The Real Story Of Generic Engine For Fetching Pages
Discussion category searxng, searxng
Most search engines rely on fast, direct HTTP calls to deliver results - but the real web demands JavaScript rendering for rich, dynamic content. That’s where traditional xpath and json_engine engines fall short when providers block or require JS-heavy responses. The current workflow forces developers to build custom engine code per service, wasting time and creating technical debt.
A unified xpath_proxy engine would change this by wrapping the familiar xpath pattern with a flexible external rendering layer. It preserves SearXNG’s template precision - handling query, paging, language, time, and safe search - while delegating page fetching to a configurable HTTP endpoint. Instead of building a new engine for each provider, admins could simply update a shared YAML config with a proxy URL, search URL, and XPath expressions - just like the existing xpath engine.
The core logic:
- Build the full search URL with SearXNG’s template system
- Submit the URL to an external rendering service via POST
- Parse results using the same XPath logic as xpath.py - raw HTML or JSON - depending on what the service returns
This approach avoids redundant boilerplate, reduces maintenance, and keeps the project vendor-agnostic. It fits neatly into today’s challenges with JavaScript-heavy platforms and rising anti-scraping barriers.

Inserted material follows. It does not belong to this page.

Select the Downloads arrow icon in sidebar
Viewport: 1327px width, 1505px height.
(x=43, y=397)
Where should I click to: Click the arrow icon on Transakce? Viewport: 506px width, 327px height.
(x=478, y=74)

The proposal draws from real use cases: Material-Scientist showed how Playwright-powered custom engines work for sites like Imgur and.google, but these require hardcoded proxy calls that don’t scale. This engine abstracts that complexity into a clean, reusable pattern.
Verified in discussion #5651, the need for JS rendering is no longer theoretical - many major providers now block or obfuscate content without browser context. The sidecar concept return42 highlighted, where a rendering service acts as a trusted intermediary, complements this design perfectly.

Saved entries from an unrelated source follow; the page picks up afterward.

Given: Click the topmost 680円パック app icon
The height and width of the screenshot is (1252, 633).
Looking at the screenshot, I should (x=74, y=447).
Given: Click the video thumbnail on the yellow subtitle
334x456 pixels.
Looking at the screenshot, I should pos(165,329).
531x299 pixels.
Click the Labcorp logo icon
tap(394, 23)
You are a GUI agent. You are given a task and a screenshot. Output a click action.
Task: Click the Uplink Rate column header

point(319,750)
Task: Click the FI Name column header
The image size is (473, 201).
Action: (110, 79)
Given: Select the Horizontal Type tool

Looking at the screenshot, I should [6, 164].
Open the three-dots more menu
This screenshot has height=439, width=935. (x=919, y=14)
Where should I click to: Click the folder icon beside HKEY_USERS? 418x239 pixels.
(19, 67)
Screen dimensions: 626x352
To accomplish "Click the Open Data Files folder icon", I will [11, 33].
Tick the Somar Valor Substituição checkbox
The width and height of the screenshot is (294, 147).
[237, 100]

But here’s the catch: the engine must work out of the box with SearXNG’s current tooling, without forcing new dependencies or architecture shifts. It needs to be lightweight, configurable, and safe - no extra latency, no security risks.

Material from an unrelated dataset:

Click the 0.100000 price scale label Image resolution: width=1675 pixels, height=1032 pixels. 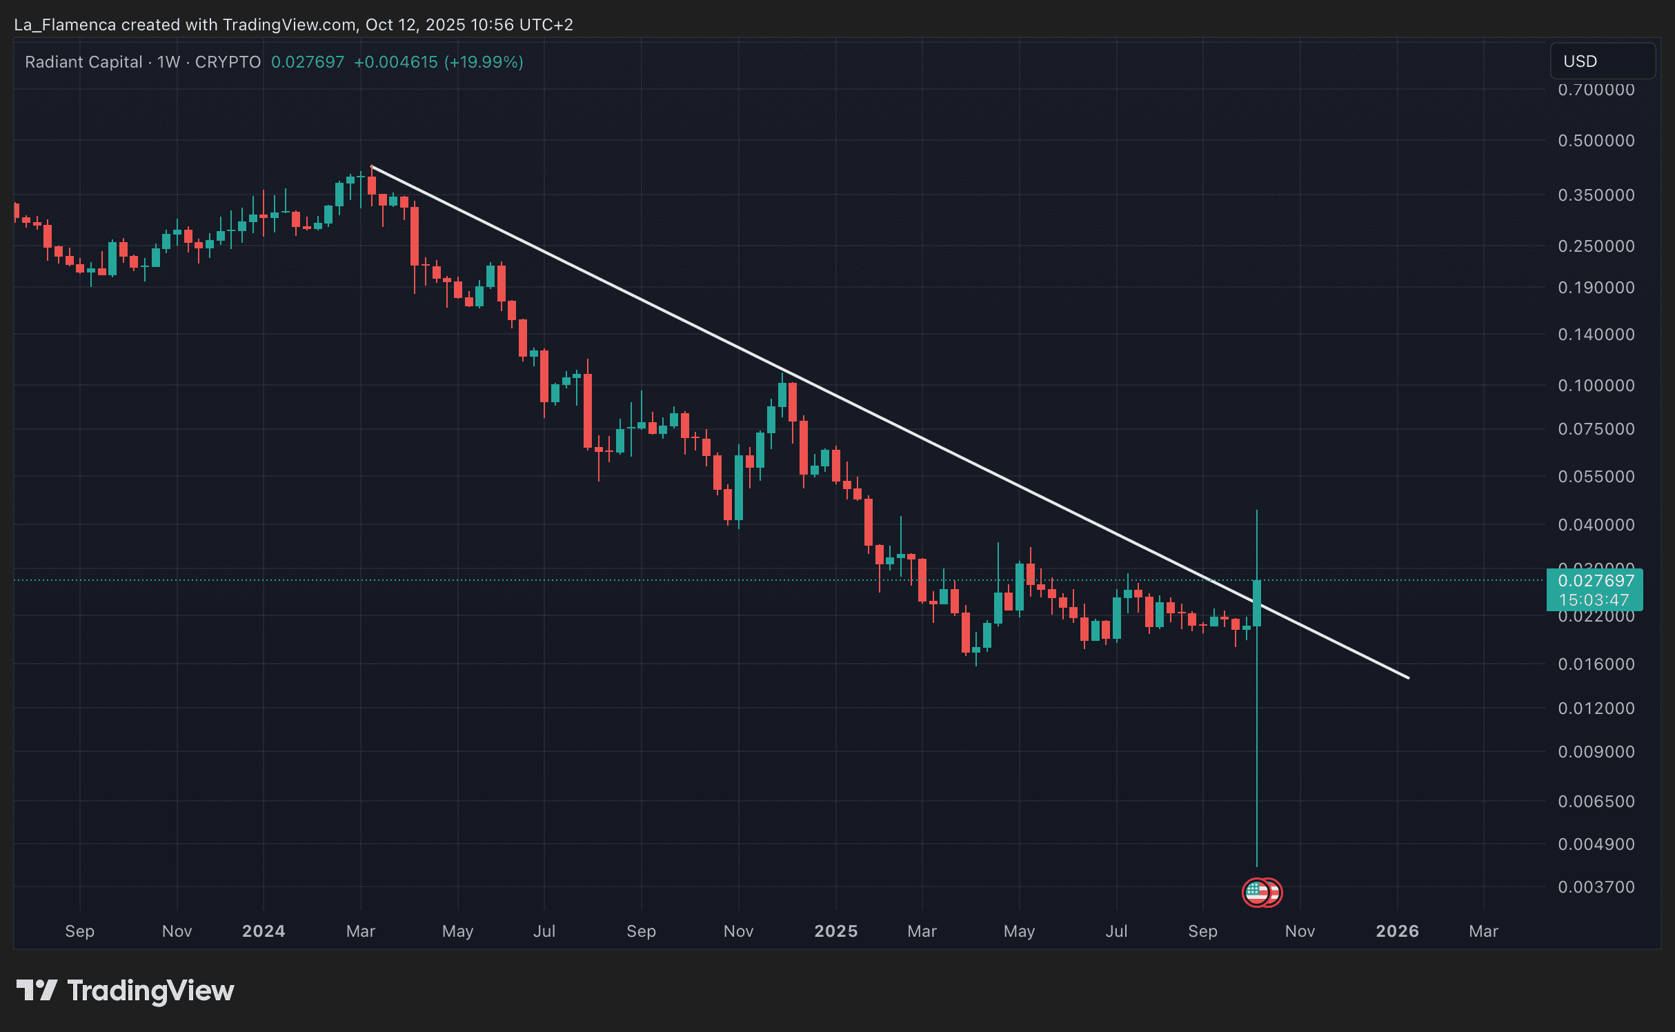[1596, 386]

For those asking: yes, a working prototype exists, and I’m open to a PR if this solves a real pain point. At its core, this isn’t just about fetching pages - it’s about future-proofing open search against the growing wall of JavaScript walls.
In a world where browsers simulate users and APIs block raw HTML, this generic engine could be the bridge SearXNG needs to keep delivering meaningful, accessible results - without reinventing the wheel.